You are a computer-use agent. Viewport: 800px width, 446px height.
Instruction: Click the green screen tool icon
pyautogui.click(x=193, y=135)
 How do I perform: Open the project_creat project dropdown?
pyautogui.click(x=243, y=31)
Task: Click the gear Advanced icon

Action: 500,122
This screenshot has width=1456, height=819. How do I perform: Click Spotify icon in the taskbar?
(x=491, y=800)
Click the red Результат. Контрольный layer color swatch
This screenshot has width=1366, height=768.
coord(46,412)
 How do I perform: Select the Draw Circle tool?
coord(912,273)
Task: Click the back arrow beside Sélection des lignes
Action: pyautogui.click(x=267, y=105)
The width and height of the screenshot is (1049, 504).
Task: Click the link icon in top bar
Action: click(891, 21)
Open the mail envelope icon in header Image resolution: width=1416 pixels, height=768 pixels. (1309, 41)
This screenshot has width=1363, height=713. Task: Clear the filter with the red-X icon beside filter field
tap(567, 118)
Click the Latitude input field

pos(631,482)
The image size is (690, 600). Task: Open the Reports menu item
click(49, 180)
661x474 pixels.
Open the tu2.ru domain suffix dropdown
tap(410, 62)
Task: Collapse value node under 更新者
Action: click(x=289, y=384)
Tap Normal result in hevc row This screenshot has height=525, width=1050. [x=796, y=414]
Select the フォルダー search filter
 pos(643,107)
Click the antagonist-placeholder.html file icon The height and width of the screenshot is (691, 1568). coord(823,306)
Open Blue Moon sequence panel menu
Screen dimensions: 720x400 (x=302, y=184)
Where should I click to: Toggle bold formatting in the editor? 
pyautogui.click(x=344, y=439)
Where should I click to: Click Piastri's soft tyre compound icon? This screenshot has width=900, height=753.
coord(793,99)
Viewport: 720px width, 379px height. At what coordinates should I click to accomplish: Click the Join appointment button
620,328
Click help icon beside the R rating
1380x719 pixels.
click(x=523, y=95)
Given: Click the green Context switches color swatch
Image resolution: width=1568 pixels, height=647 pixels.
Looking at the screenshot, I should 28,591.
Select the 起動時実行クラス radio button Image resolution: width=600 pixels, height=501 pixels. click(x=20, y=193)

Exercise description:
Return every line from the records above that contains the word "Open", treating uppercase and lowercase letters as different.

Solution for this task:
 How do I perform: Open the project_creat project dropdown?
Open the mail envelope icon in header Image resolution: width=1416 pixels, height=768 pixels. (1309, 41)
The image size is (690, 600). Task: Open the Reports menu item
Open the tu2.ru domain suffix dropdown
Open Blue Moon sequence panel menu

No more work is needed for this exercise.